* **What to produce**
Copy out exactly, and only, the lines from the one containing "How do I perform: Tap the Wi-Fi status icon?" through the end of the entries. No pictures.

* **Collected data**
########

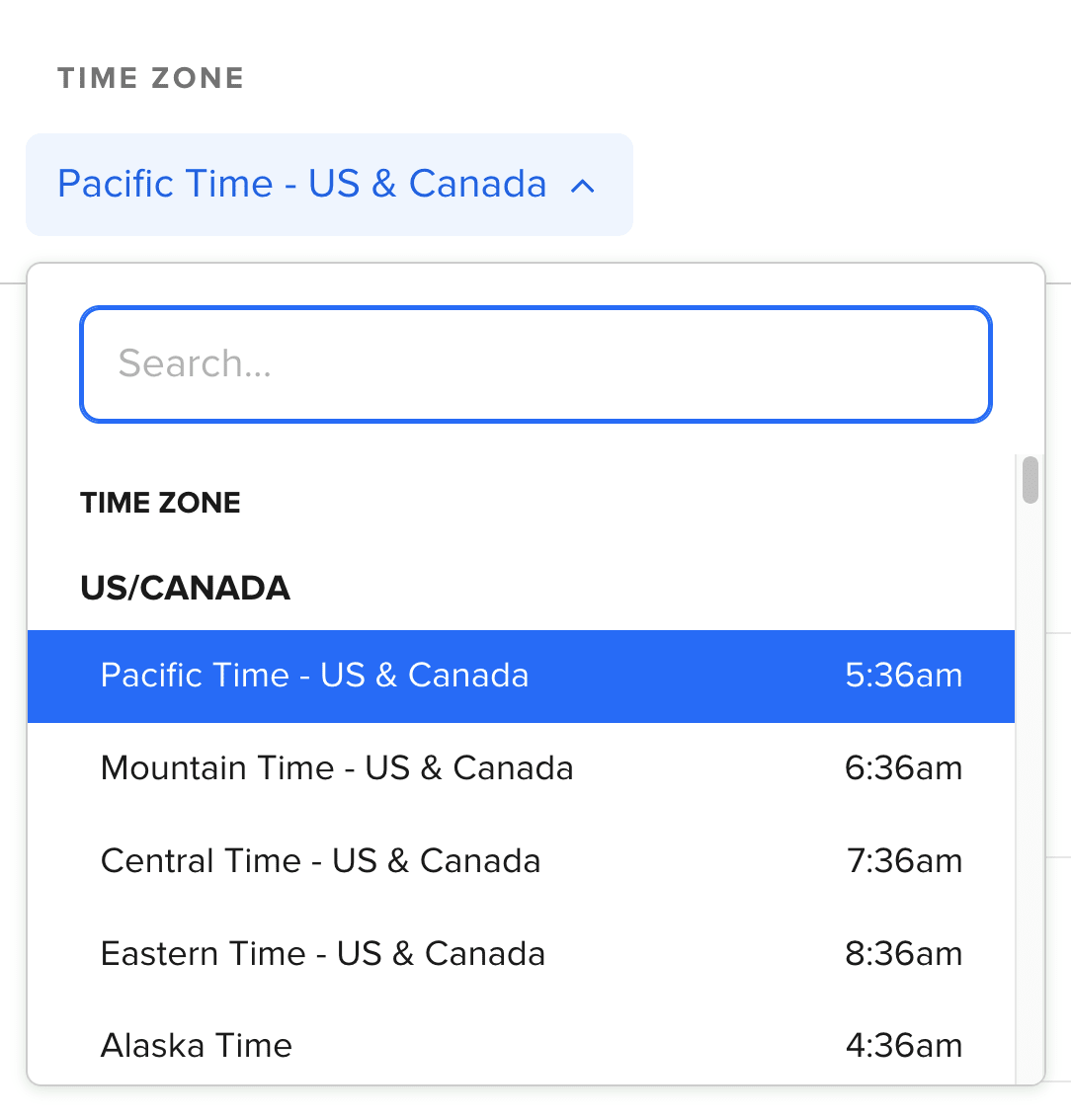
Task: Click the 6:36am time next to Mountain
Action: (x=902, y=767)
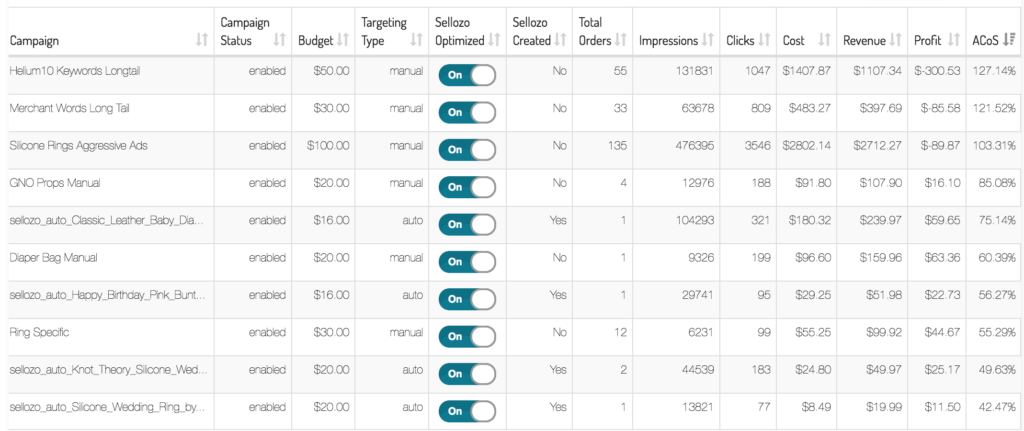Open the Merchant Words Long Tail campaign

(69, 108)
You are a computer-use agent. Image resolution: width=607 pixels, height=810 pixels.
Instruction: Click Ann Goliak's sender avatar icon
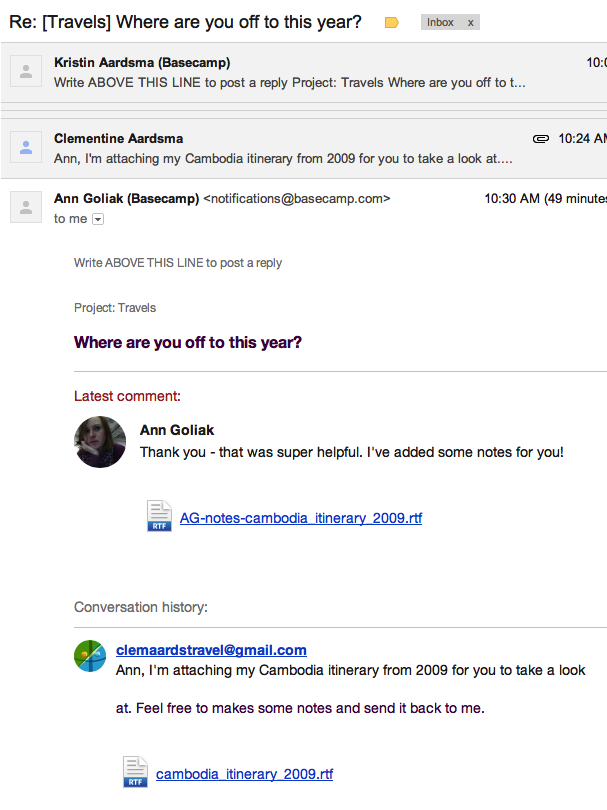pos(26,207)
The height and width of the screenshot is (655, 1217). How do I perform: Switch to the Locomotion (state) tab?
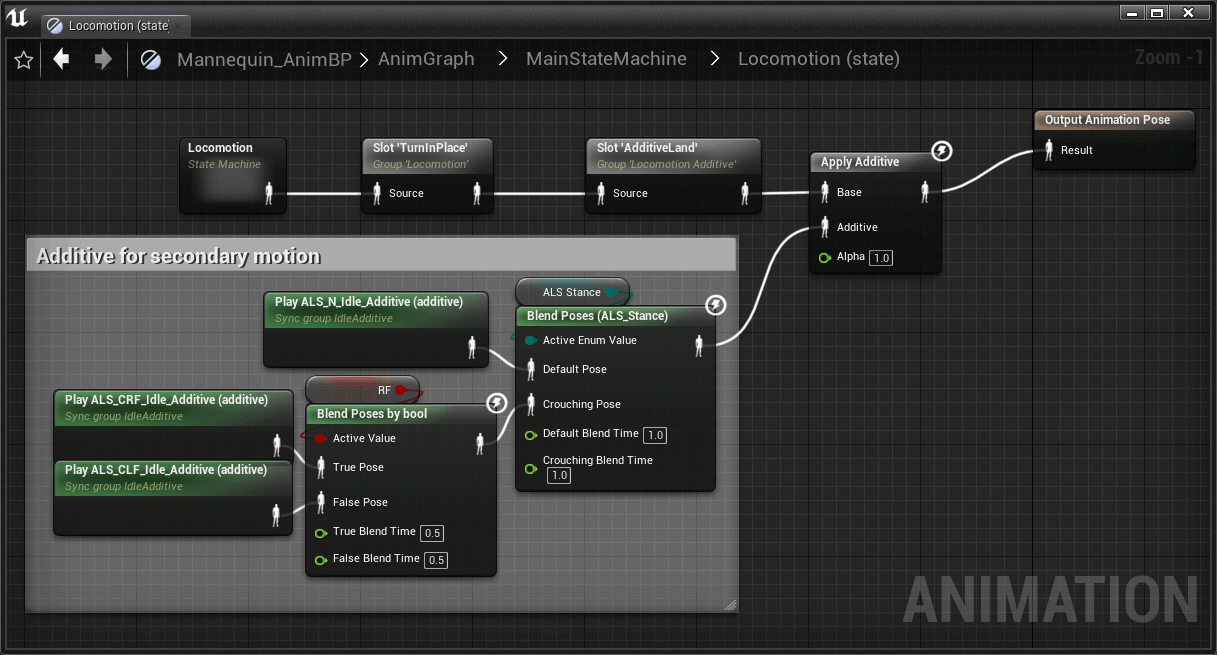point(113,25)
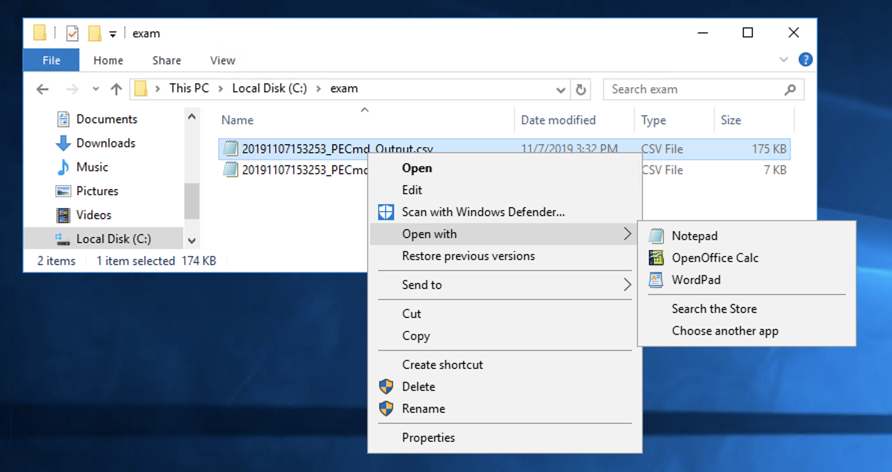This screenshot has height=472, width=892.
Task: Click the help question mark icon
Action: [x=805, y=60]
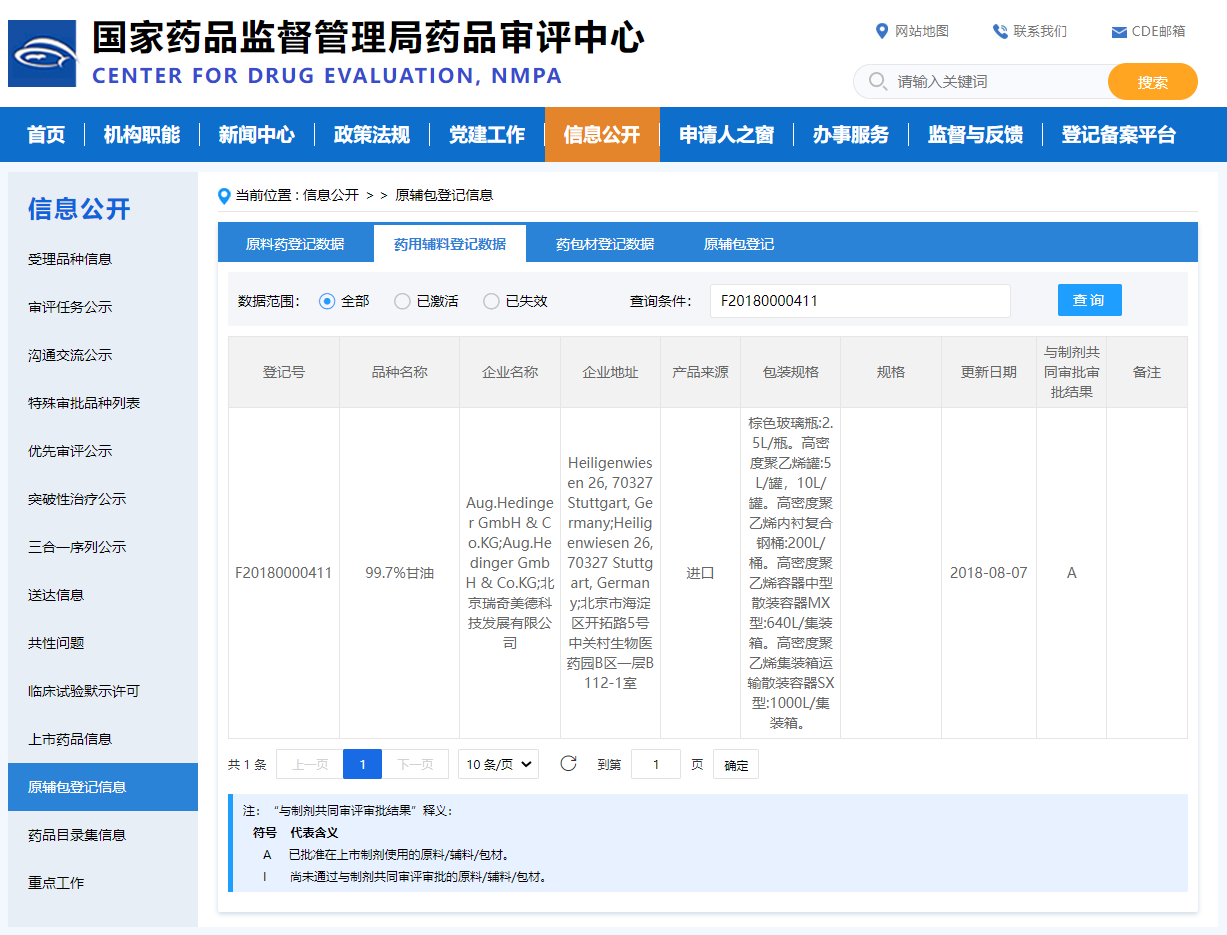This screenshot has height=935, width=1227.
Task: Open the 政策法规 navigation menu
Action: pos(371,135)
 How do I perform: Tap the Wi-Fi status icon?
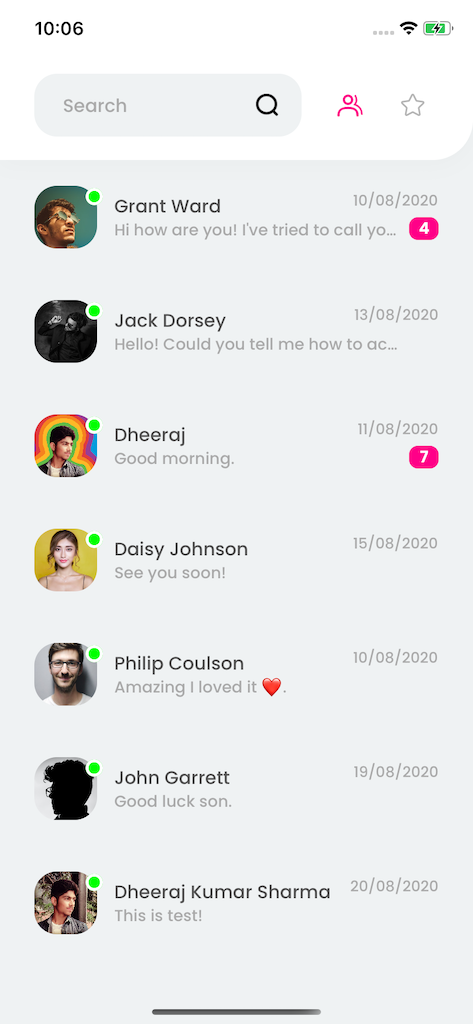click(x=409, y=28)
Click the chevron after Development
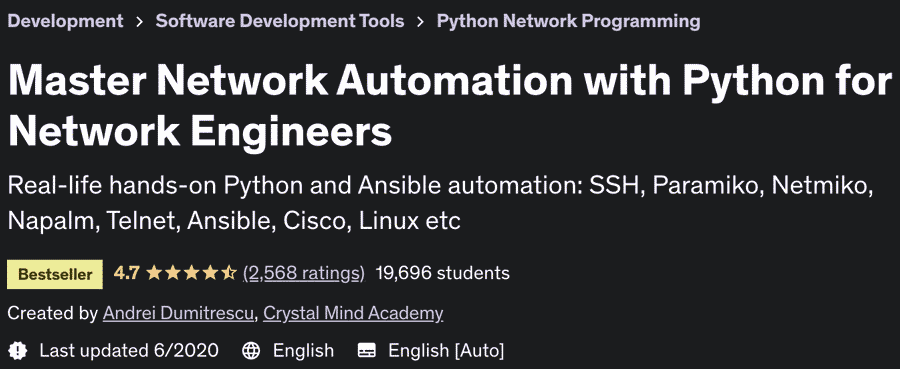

########

* **Output for this exercise**
 How do I perform: Tap the Wi-Fi status icon?
click(x=409, y=28)
Click the chevron after Development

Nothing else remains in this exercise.